When sticking by our friends, we like to say
“My friend: right or wrong!”
to prove just how devoted we are. We want to show unconditional support. But most of the time we don’t actually mean unconditional support. We do have a condition: that our friends are actually decent human beings.
In other words, we don’t mean that unconditional support what so ever.
Or, to put it another way, perhaps the sign of being a true friend is that they will help you bury the body. As in, the body of someone killed in self-defense or in an act of retributional justice as seen in countless Hollywood movies. As opposed to the woman they offed in cold blood because they liked the way they smelled…and wanted to see how they smelled dead. Still sticking by that friend? Or the selfish and greedy friend? Or the abusive and judgmental friend?

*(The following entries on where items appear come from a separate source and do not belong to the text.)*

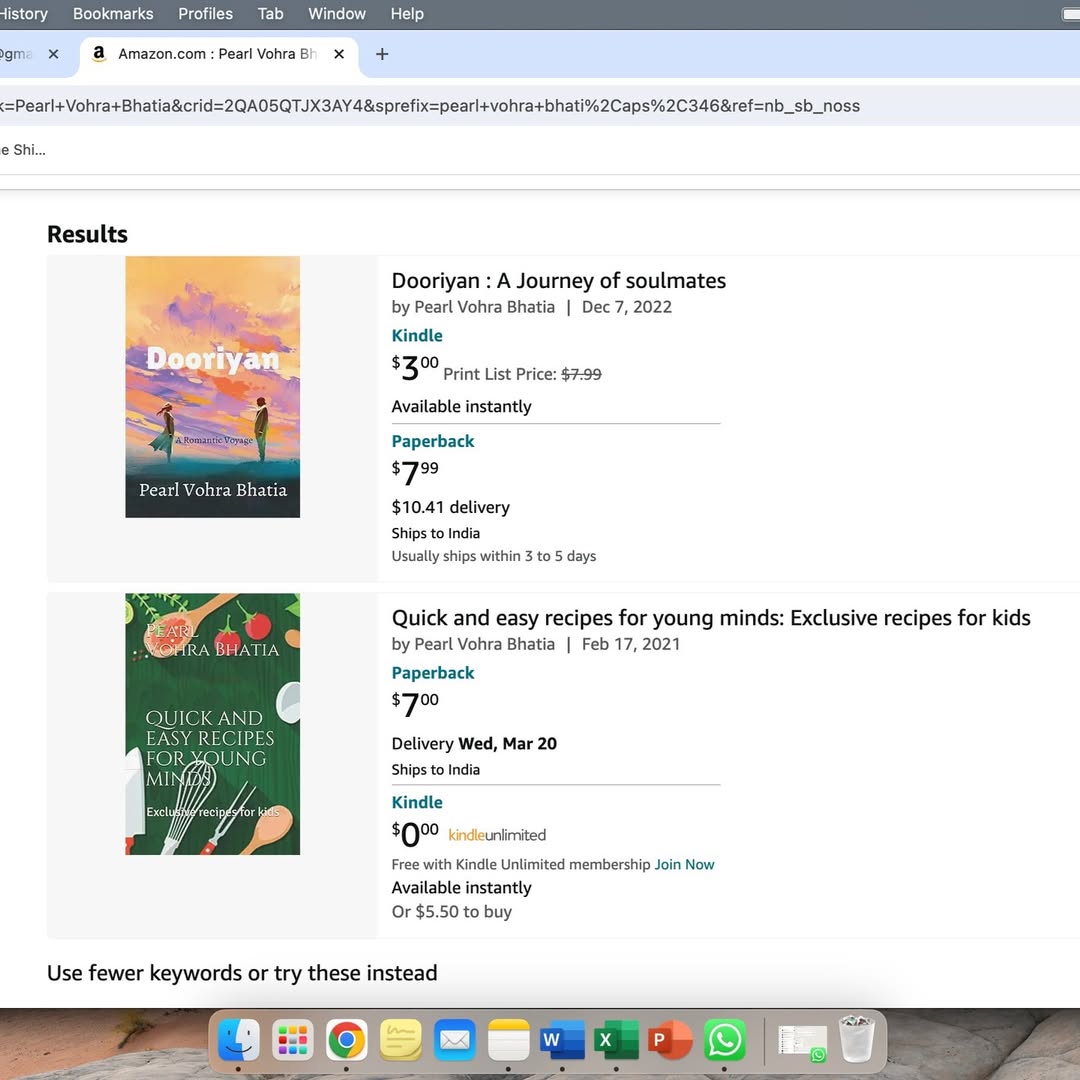Open a new Chrome tab
Screen dimensions: 1080x1080
point(382,54)
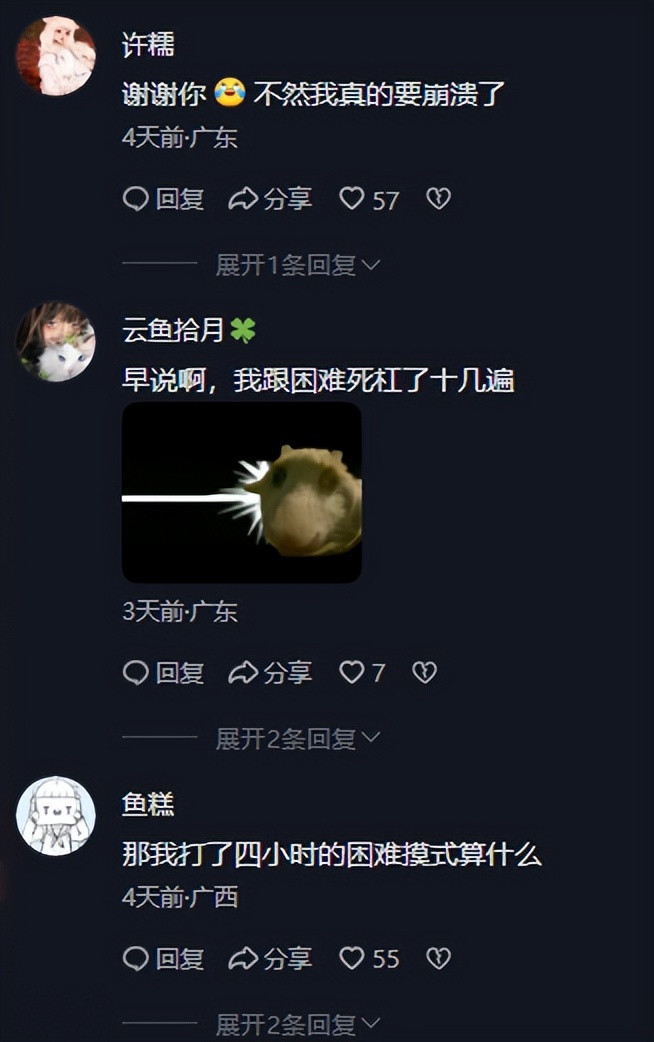The image size is (654, 1042).
Task: Like 云鱼拾月's comment showing 7 likes
Action: (x=352, y=672)
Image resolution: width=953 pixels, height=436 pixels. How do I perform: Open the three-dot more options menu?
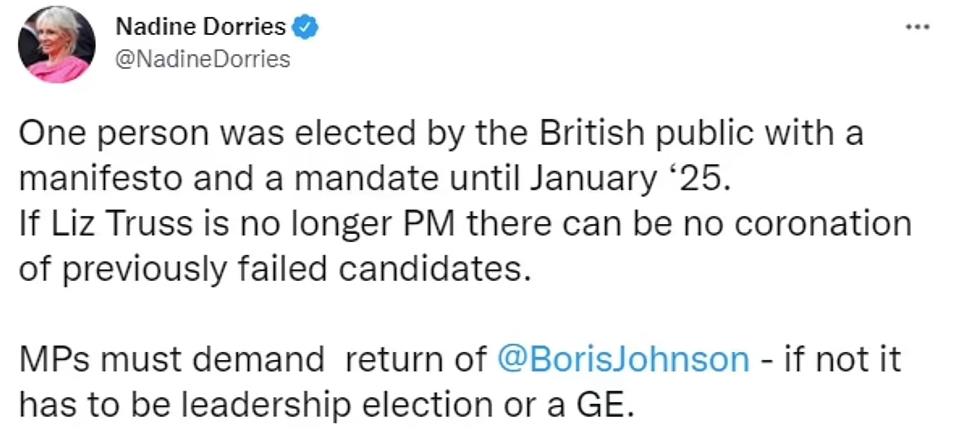pos(917,27)
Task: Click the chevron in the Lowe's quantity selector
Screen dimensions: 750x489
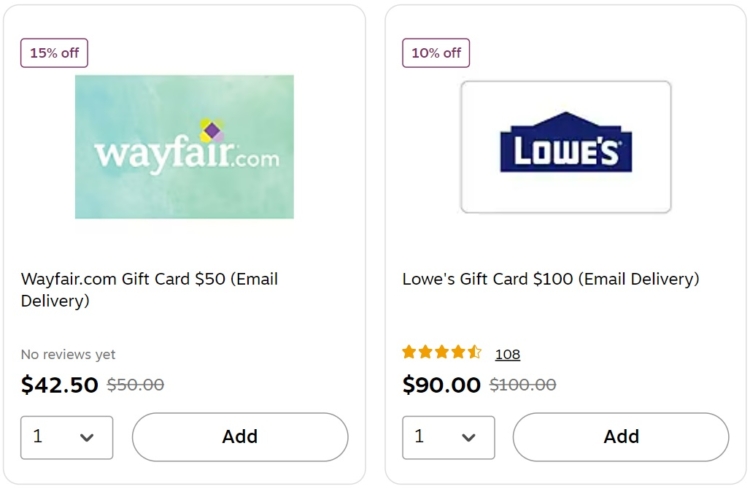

The question isn’t really how devoted we are, it is when are we going to cut ties? How wrong is too wrong for friendship?

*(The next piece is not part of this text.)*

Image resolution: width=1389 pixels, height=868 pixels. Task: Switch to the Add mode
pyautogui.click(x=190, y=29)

I was listening to an interview with Emad Burnat and Guy Davidi about their film 5 Broken Cameras. It is a documentary filmed by a Palestinian whose town and way of life has been stolen from him and transformed by Israeli settlers. It is a town’s struggle to point out how awful and unlawful the occupation is and doing so peacefully. This trailer gives some snippets of the situation.
Granted I’ve never been one to give unconditional support to Israel anyway or to say “My friend: right or wrong” about anyone, but at what point do we stop thinking of Israel as the sort of friend we support without thinking? Because I’ve found my point.